Saturday night I was still savoring my predawn happy hour when I went back up to the boards for a rare evening walk.
We were between storms in Long Beach; the boards were wet from the first, the second lingered offshore in the sunset. And this time cumulonimbus pinks greeted me.
I spotted lights on the sand near the steps to the beach. I thought it was a memorial of some kind, so I walked down the steps. There the lights bordered a white cloth path strewn with rose petals.
A smiling young lady whispered to me through the railing, as if she knew me, “She’s coming.” I said, “Who’s coming?” She pointed to her ring finger, then up to the boardwalk, again saying, “She’s coming,” anticipation lit up her face. I climbed back up the steps.

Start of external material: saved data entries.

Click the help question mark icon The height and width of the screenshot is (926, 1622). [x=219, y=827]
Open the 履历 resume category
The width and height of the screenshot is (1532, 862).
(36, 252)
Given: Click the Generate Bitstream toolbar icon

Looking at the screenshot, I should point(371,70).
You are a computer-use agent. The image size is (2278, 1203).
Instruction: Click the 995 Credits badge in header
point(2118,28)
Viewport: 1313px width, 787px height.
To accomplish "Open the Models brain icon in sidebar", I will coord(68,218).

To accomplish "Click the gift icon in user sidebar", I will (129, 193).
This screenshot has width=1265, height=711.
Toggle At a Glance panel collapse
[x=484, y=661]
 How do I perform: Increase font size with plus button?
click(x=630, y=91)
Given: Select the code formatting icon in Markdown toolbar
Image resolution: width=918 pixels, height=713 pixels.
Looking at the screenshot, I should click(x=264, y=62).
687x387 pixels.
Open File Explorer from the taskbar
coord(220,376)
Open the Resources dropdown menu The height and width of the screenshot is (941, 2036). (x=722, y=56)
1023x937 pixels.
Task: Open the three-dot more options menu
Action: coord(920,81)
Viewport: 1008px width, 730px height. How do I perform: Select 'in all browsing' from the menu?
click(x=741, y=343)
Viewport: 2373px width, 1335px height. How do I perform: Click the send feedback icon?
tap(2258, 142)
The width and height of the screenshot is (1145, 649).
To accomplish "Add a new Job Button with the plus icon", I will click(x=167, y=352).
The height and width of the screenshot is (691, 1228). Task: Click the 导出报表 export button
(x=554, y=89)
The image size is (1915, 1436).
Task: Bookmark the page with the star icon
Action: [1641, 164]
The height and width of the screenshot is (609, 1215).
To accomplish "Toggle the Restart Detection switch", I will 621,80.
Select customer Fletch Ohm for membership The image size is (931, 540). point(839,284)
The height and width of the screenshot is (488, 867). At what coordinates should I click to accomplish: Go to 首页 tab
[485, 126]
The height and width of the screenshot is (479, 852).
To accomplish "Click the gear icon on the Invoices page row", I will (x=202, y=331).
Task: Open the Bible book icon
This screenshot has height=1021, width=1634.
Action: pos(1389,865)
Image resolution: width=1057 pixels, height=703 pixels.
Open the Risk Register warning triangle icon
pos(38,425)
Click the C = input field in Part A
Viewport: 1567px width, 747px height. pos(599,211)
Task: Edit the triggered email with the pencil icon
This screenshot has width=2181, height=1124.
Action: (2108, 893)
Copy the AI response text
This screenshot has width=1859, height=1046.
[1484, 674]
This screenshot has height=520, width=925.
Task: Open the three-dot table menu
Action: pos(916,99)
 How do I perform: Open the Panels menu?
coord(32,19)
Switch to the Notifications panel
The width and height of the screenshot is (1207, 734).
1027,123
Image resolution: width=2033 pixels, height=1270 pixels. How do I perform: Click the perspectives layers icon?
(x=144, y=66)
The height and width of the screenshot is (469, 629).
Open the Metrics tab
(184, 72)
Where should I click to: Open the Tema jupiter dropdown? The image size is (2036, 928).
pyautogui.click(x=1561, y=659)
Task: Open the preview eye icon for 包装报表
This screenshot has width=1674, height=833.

A young couple arrived and the smiling lady escorted them to the runway of lights.
The event I stumbled on was like a dramatic movie set but more potent, it was naturally occurring, not the “magic” of special effects.
The couple neared the far end of the petalled path, faced each other, and hugged.
The man soon knelt, in classic form:
The lady bent to kiss him—an apparent, yes.
A confluence of events came together for this young couple, perhaps a portent of a magical life together.
They walked a rose-petal path spread from the hearts of loved ones.
He knelt before his sweetheart in the form performed by millions before him, not many of those were wrapped in such enchantment.
Enchantment filled the salt flavored air, magic was in the sunset’s pink and purple , the moon, directly overhead, the offshore storm splashing lightning across the sea…as thunder applauded.
Had but a choir of angels sang, I’d have dropped to my knees myself…in tears of Hallelujah.